** BEGIN GIVEN PASSAGE **

When You Are Faced With A Really Bad Deployment
There is never such a thing as a good deployment. I don’t think very many spouses jump for joy when they hear the news their soldier will have to deploy. There is a lot of sadness that comes with the news. However, there can be deployments and there can be really bad deployments.
Some deployments are really bad because they are too long.
Some deployments are really bad because more than a few people lose their life or come home injured.
Some deployments are really bad because they come at the worst possible time for that particular family. Whether it is because of a child or a marriage or something else.
Some deployments are really bad because you don’t feel emotionally ready for them to begin.
Some deployments are really bad because you never thought that this deployment would happen.
Whatever the reason, starting a really bad deployment can hit you emotionally. These deployments can cause a lot of pain and tears.
So what do you do if you are in this situation?
What should you do when the orders have been cut, you know when they are leaving, and you feel like you just can’t deal with everything?
1) Find a battle buddy. You need one. It doesn’t have to be someone who is also going through a deployment but that can help. Find someone you can call at 11 pm at night because your 2-year-old has a 104 fever and you need someone to watch your three other kids.
Find someone you can go to coffee with. Find someone who will not judge you and you will walk with you through the whole deployment. If you are new or all your friends moved away, go places where you can meet people. MOPS, PWOC, FRG, book club or even the gym are perfect places to make new friends.

** END GIVEN PASSAGE **
** BEGIN AVAILABLE DATA **

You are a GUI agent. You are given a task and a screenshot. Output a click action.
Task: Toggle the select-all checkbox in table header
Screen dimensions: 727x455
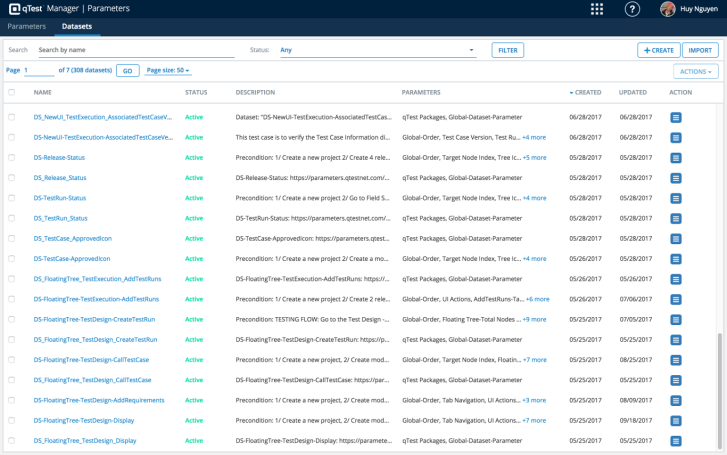click(12, 93)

** END AVAILABLE DATA **

*EXERCISE REQUIREMENTS:*
A. From the deployment article, quote the text from "Some deployments are really bad because they are" up to and including "pain and tears.".
B. For each statement, state yes or no as to whether it agrees with the deployment article, and quote the words that decide it: (i) some deployments are really bad because they are too long; (ii) a battle buddy must be someone who is also going through a deployment; (iii) the gym is named as a place to make new friends.

*RESULTS FOR EACH TASK:*
A.
Some deployments are really bad because they are too long.
Some deployments are really bad because more than a few people lose their life or come home injured.
Some deployments are really bad because they come at the worst possible time for that particular family. Whether it is because of a child or a marriage or something else.
Some deployments are really bad because you don’t feel emotionally ready for them to begin.
Some deployments are really bad because you never thought that this deployment would happen.
Whatever the reason, starting a really bad deployment can hit you emotionally. These deployments can cause a lot of pain and tears.

B.
(i) Yes: "Some deployments are really bad because they are too long."
(ii) No: "It doesn’t have to be someone who is also going through a deployment but that can help."
(iii) Yes: "MOPS, PWOC, FRG, book club or even the gym are perfect places to make new friends."